(Records from a data source)
= Beginning of Section =
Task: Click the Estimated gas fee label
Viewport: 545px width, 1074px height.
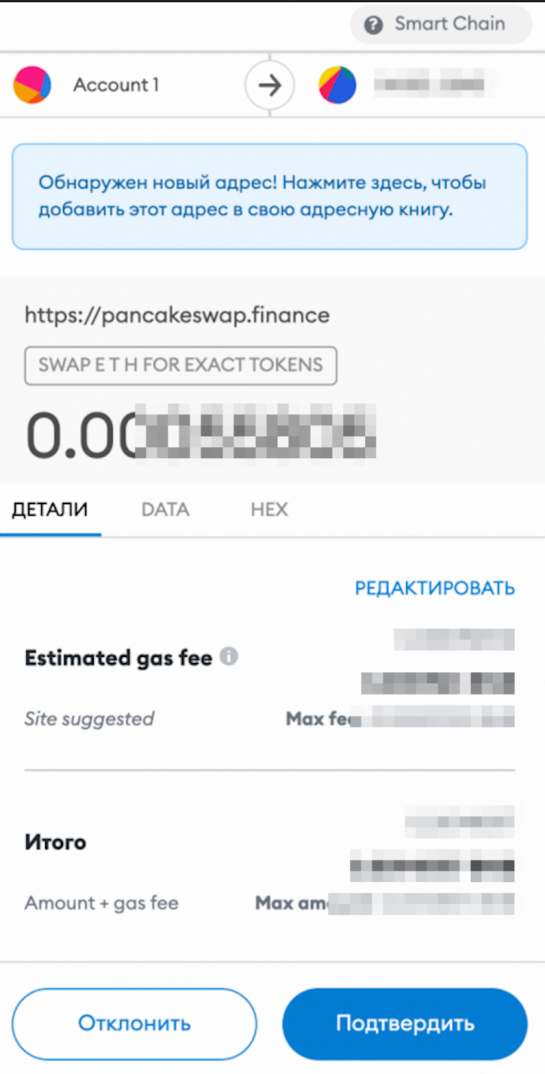Action: (118, 658)
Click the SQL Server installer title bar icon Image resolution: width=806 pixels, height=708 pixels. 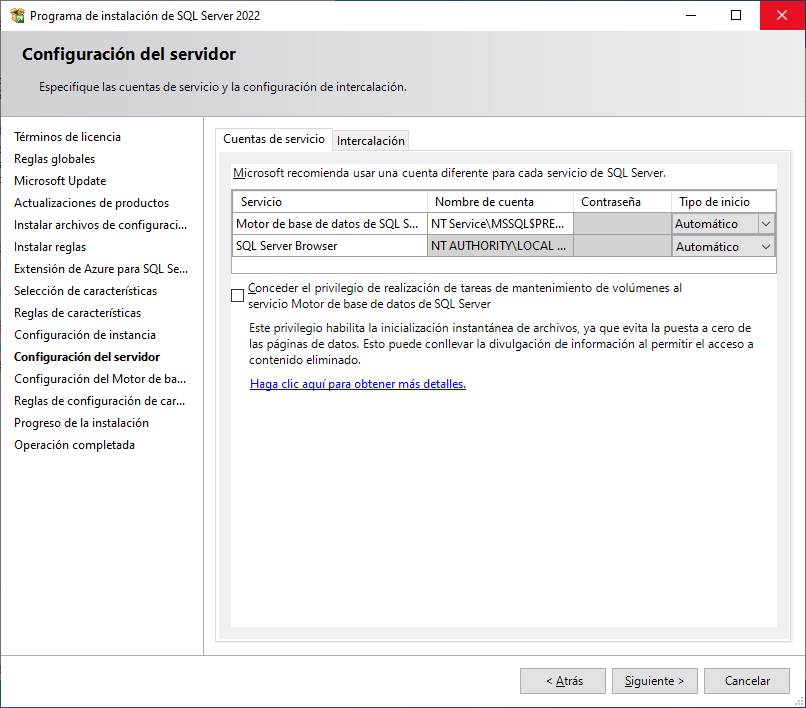pyautogui.click(x=17, y=16)
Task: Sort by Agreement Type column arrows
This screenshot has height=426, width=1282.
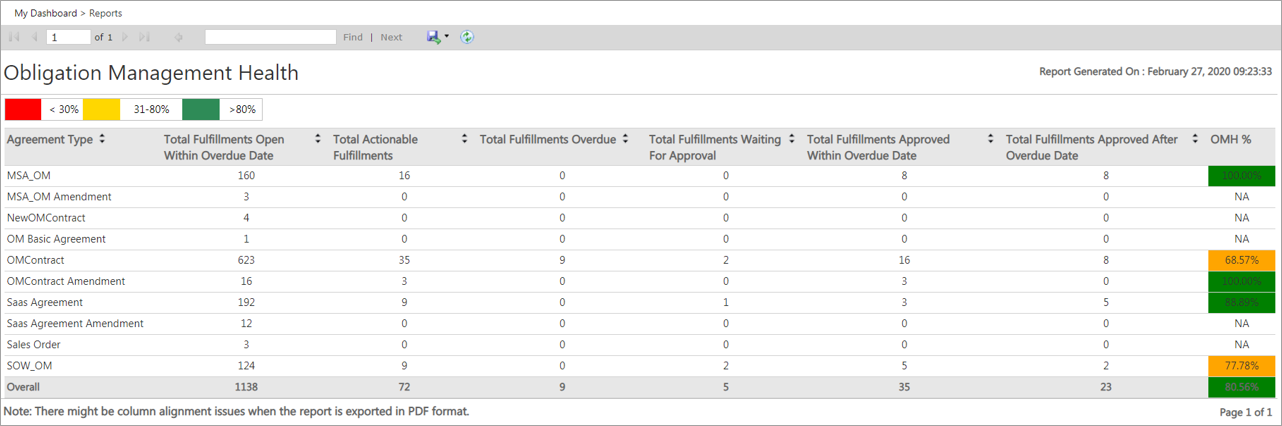Action: [101, 139]
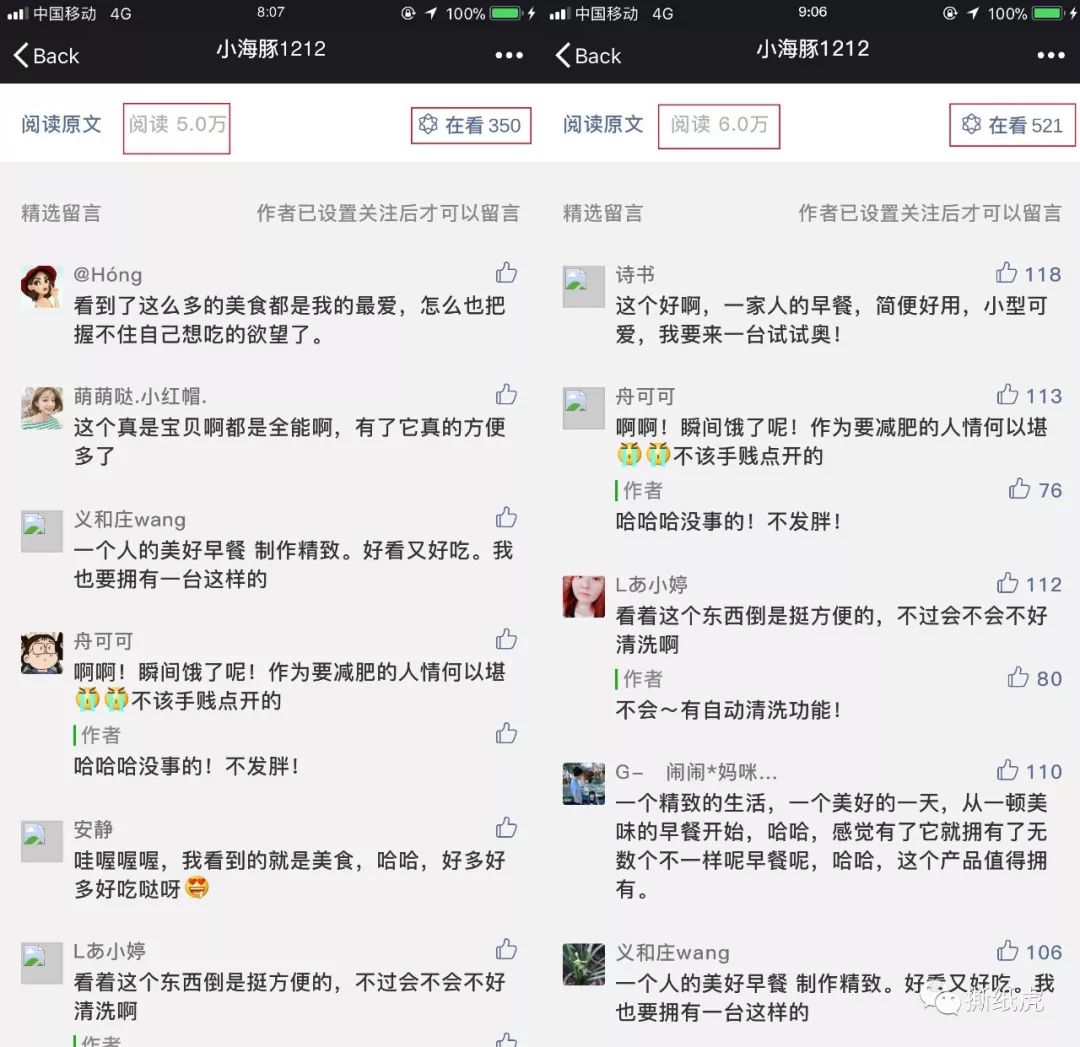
= End of Section =
What is the exact wording of the lines from the one bearing "Task: Sort by Agreement Type column arrows" through the final line of the records above? Write it out without the pictures.

» **Answer**
Task: Sort by Agreement Type column arrows
This screenshot has height=426, width=1282.
Action: [101, 139]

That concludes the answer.